Clerk is that helpful cube jocky who transforms your data into a structured, verified, and formatted object collection.
class MyClerk < Clerk::Base
template do |t|
t.named :date, :transform => :to_date
t.ignored
t.named :name
t.grouped(:skills) do |group|
group.named :name
group.named :level
end
validate_presence_of :date, :name
validates_numericality_of :level
end
data = %w(2013-05-10 Sir Steve Coding 5 Eating 10 Running 0)
clerk = MyClerk.new
clerk.load data
clerk.results
=> {:date=>"2013-05-10",
:name=>"Steve",
:skills=>[
{:name=>"Coding", :level=>"5"},
{:name=>"Eating", :level=>"10"},
{:name=>"Running", :level=>"0"}]}
Clerk requires a template in order to properly transform your data, these templates can include name-value pairs, repeated groups, and ignored columns.
Template names can be defined as either a String or Symbol: [:date, 'price']
template.named :date
template.named 'price'
Repeated groups are used to group sets of data together in an array of hashes. One example would be a list of people and their age in sequence like Jeff,27,Bill,34,George,23. To group these together you would use the grouped method as follows.
template.grouped(:people) do |group|
group.named :name
group.named :age
endThis grouping would yield the end result:
[{ :people => [
{ :name => "Jeff", :age => "27" },
{ :name => "Bill", :age => "34" },
{ :name => "George", :age => "23" }]}]Repeated groups internally make use of the Template DSL so the methods named and ignored are available. Clerk does not supported nested groups, so calling group.grouped is not allowed.

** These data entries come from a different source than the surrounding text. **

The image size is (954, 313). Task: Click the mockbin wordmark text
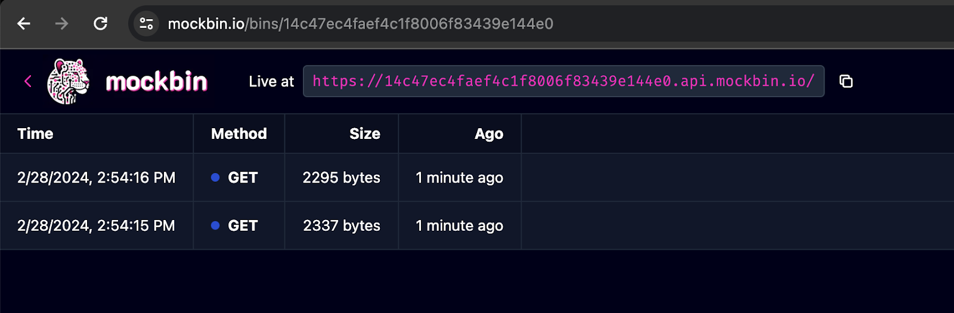[156, 82]
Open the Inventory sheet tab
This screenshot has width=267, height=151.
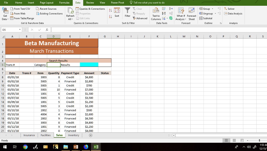[x=74, y=135]
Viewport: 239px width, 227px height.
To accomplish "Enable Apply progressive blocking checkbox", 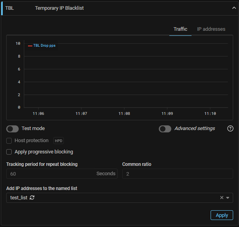I will point(9,152).
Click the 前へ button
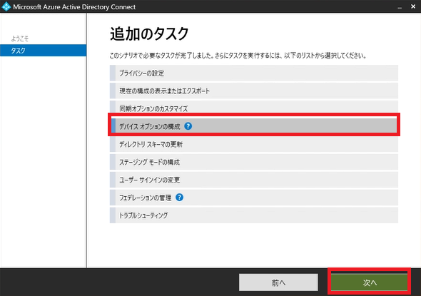This screenshot has width=421, height=296. 278,282
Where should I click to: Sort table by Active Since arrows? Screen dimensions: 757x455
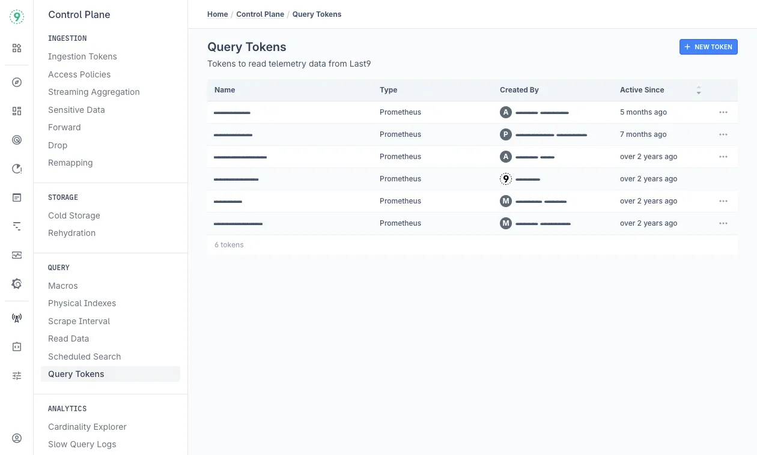[699, 90]
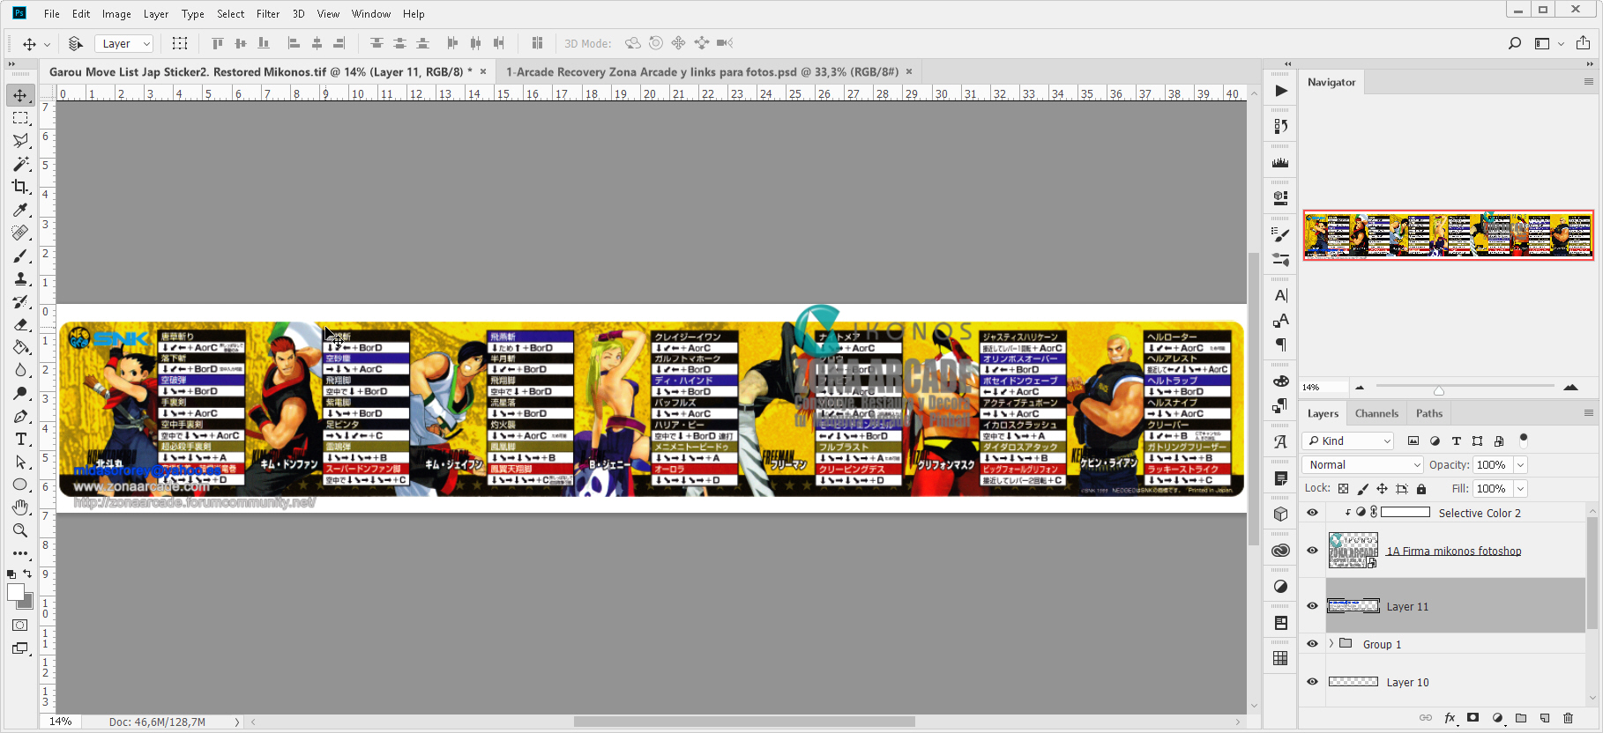Viewport: 1603px width, 733px height.
Task: Toggle visibility of Group 1
Action: tap(1312, 644)
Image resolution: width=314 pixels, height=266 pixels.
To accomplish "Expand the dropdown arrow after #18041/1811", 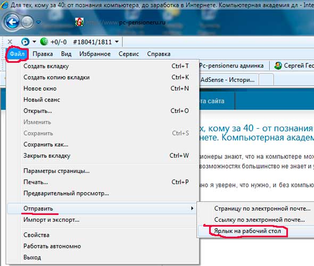I will click(x=117, y=42).
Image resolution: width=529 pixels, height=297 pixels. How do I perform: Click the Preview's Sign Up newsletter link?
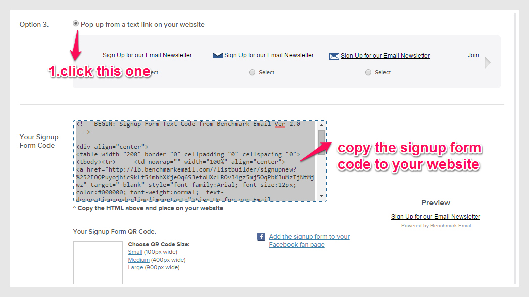point(436,217)
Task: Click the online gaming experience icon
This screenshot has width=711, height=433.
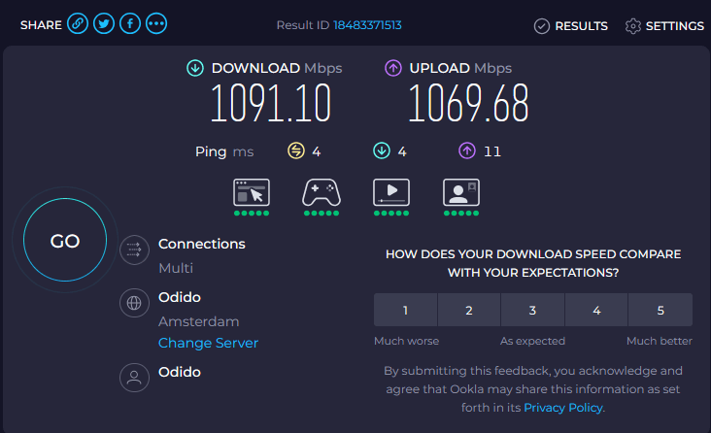Action: coord(322,192)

Using the ignored option you can specify that the corresponding data should be omitted form the transformed hash.
template.named :date
template.ignored
template.named :name
Clerk::Base includes ActiveModel::Validations so it's the same validators you've (probably) used before! For documentation on the validators head over to ActiveModel::Validations API docs.